アルコール中毒だろう。高校生が酒を買って来れるわけがない。トランシーバーから、殴る蹴るなどの暴行の音が聞こえる。聞いていて胸が苦しくなる。
『ごめんなさい、馬鹿な娘で、ごめんなさい』
『この親不孝者が! 死ね! 役立たずの愚図が!』
『ごめんなさい! ごめんなさい!』
『煙草も切らしてんじゃねぇかよ! 誰の金でここまで生きて来れたと思ってんだこの馬鹿娘が! 酒も煙草もまともに買ってこれないのか! なんとか言え、このクソガキ!』
『ごめんなさい! ごめんなさい!』
『ゴミクズが!』
唾を吐き捨てる音が、する。
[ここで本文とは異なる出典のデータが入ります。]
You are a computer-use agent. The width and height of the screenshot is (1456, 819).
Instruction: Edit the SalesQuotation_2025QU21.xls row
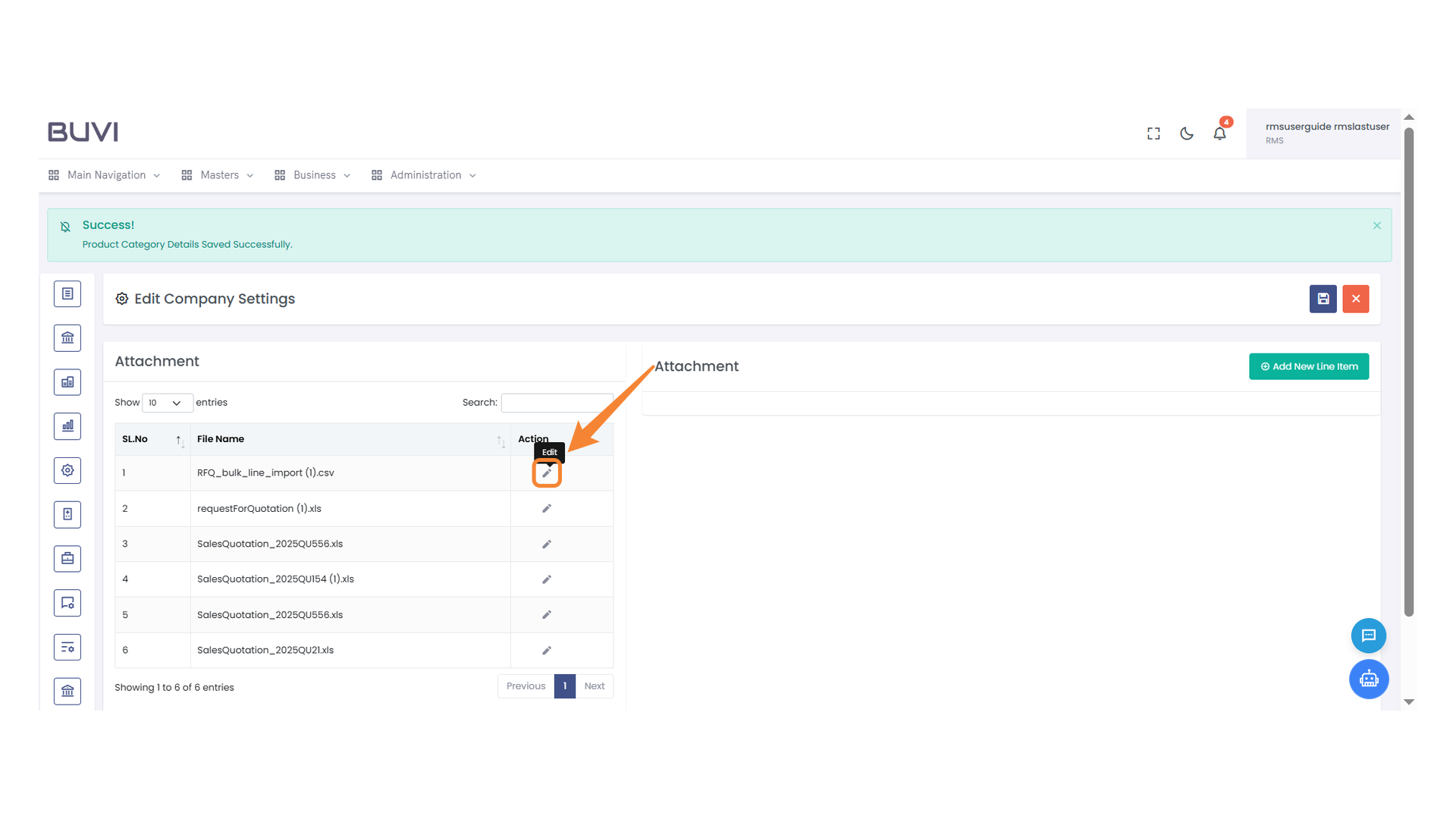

暴行音が続いた後、新妻さんの声は、聞こえなくなった。
「…………」
俺はそっとトランシーバーから耳を離した。聞きたくもないものを聞いてしまった。恐らくはこれが、新妻さんが人を殺そうとする切っ掛けになるんだろう。恐らくは父親を、手にかける。
一分一秒でも、新妻さんを解放してあげたい。新妻さんが自分の家に俺をあげたがらなかったのは、こういう理由があったからか。
新妻さんの生い立ちは、ずっと辛すぎる。学校では同級生にいじめられて、家では父親に暴行を受けて、あまりにも、辛すぎる。
俺は秘密ガチャまで歩いた。
ガチャポン。
銀色の球が、出て来た。
【レア度】
SR:★★★★☆
【秘密】
新妻優子は、父親から暴行を受けている。
【一言】
これが自殺の原因だと思うよ!
やはり、そうだった。いじめを止めれば自殺をしなくなる。
だが、逆に親からの暴行に耐えかねて、親を手にかけるんだろう。殺人事件の半数以上は親族間で起きると言われている。新妻さんはいままでずっと父親の暴行に耐え続けて、ずっと我慢してきていたんだ。
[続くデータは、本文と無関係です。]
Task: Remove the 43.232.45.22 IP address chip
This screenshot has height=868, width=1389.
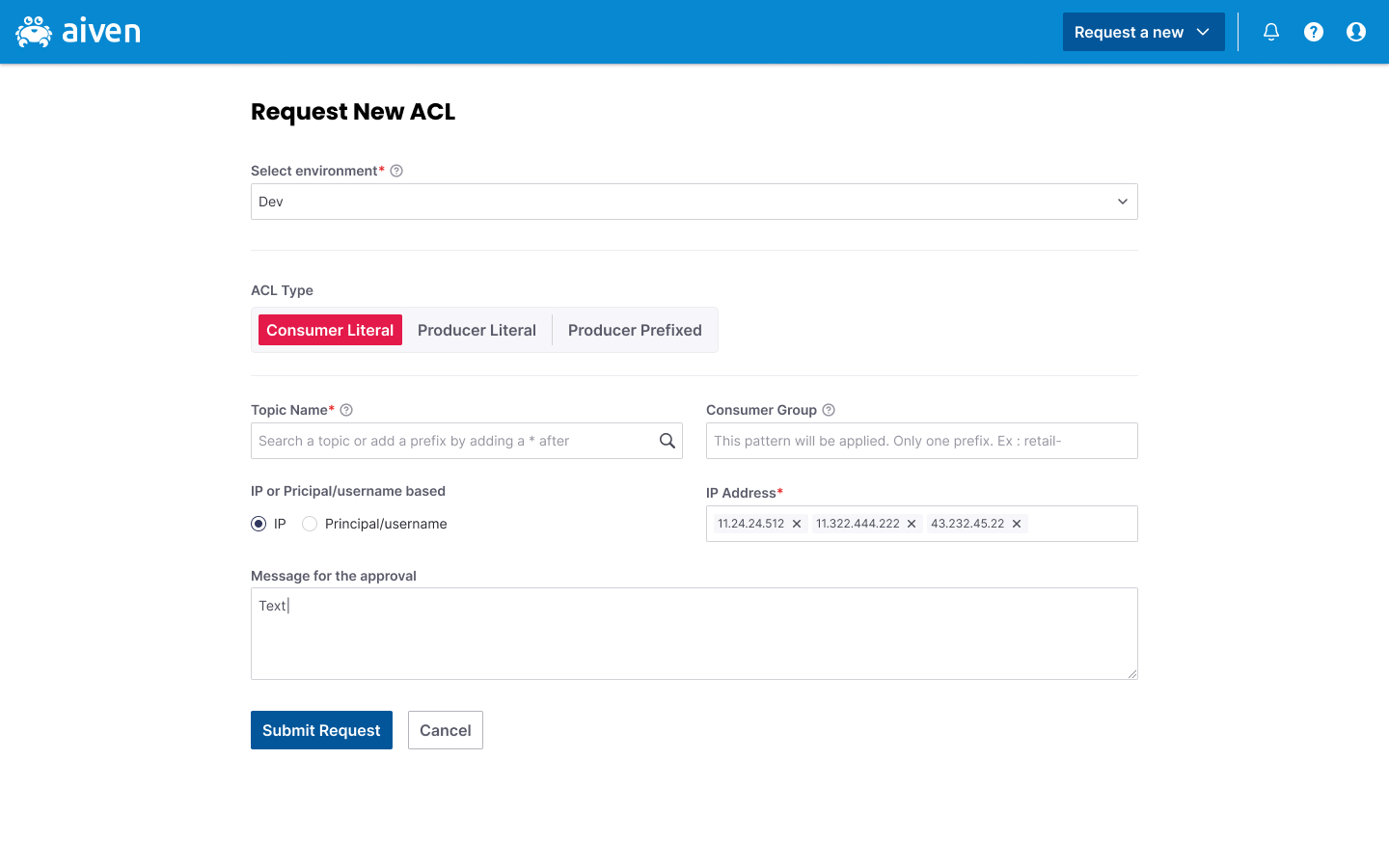Action: 1017,524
自分が我慢すれば全部丸く収まる。自分が我慢すれば解決することだ。そうやってずっと自分を縛り続けて、自分を殺して、まるでいないものかのように扱って、今までの我慢がどこかで、限界を迎えてしまうんだろう。新妻さんを人殺しにするわけには、いかない。
「はぁ……」
俺は今までの新妻さんの行動を思い出していた。
思えば、新妻さんは妙に自分の体に傷をつける女の子だと、思っていた。単にドジが転じてケガをしているのだと思っていたが、あれは父親からの暴行を隠すためのものだったんじゃないだろうか。父親から受けた暴行を、あたかも運動や日常生活で起こったケガだと見せかけようとしていたんじゃないだろうか。
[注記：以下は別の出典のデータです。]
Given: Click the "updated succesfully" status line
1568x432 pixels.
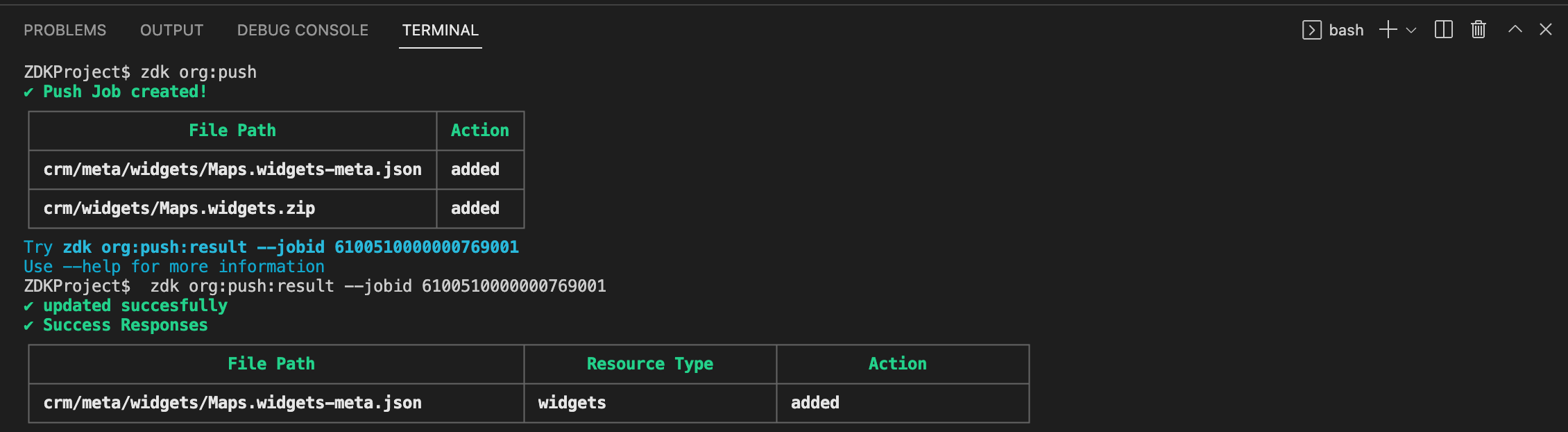Looking at the screenshot, I should tap(135, 306).
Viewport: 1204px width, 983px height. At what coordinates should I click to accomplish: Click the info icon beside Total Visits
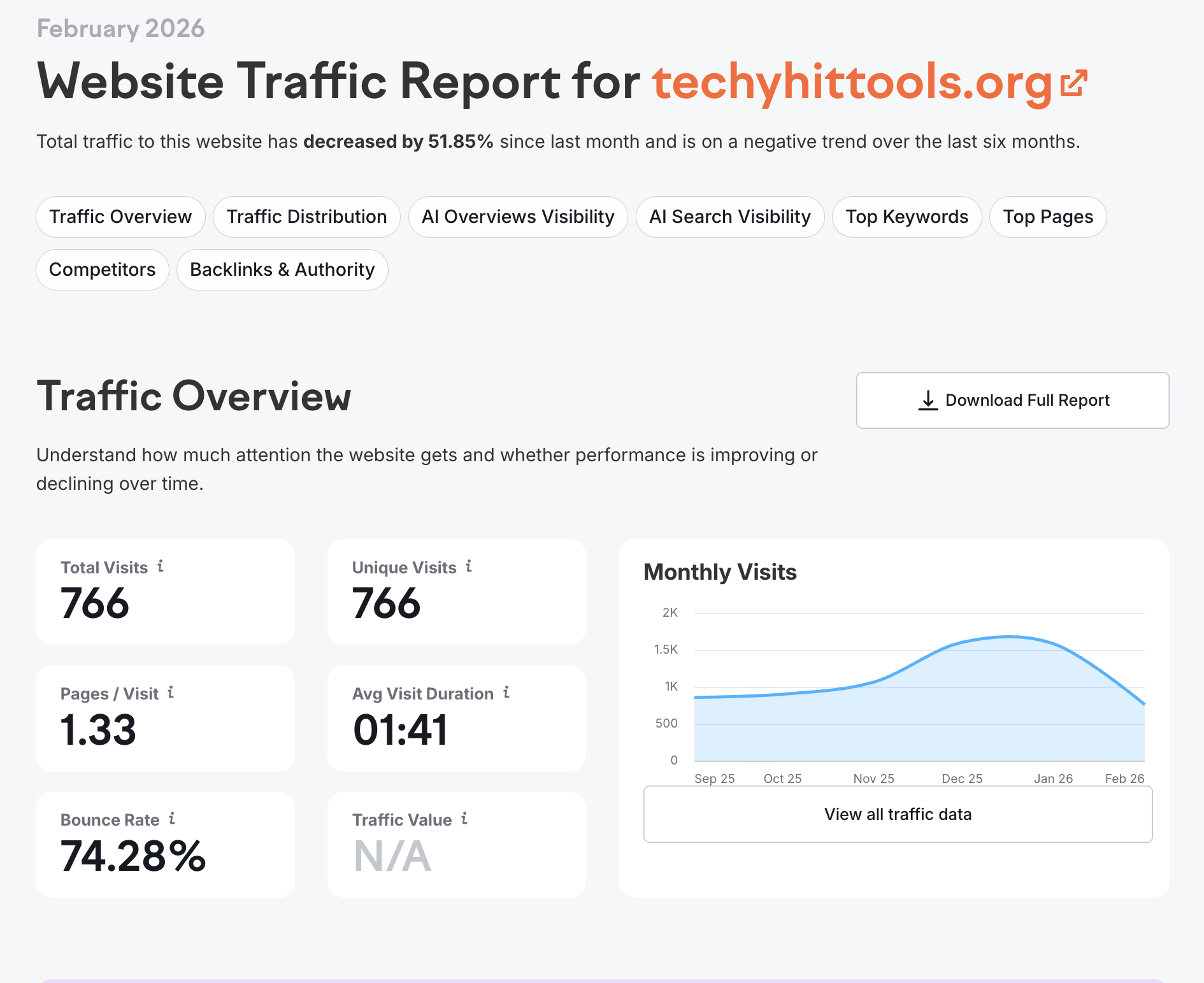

机を運ぶときにがさつに運んでいたのも、もしかするとバスケで山田のボールを取り損ねたのも、あれも計算のうちなのかもしれない。親の顔色を窺って、誰にもバレないように苦心して、ずっと暴行を受け続けて、我慢して、そんな人生は、辛すぎる。
俺は再びガチャを回した。
【レア度】
R:★★☆☆☆
【秘密】
ヤシノキ団地のススキ野原を先に進んでいくと、エロ本が隠されている。
【一言】
爆乳人妻系のなんだって。
「エロ本……」
ふ、と笑う。ススキ野原がどこを指しているかは分からないが、恐らくはススキで茂っていた団地の裏側の細道のことだろう。
果たしてこんな秘密が何の役に立つのかは分からないが、俺は新妻さんの人殺しを、止める。秘密ガチャを活用してでも、俺は新妻さんを、救う。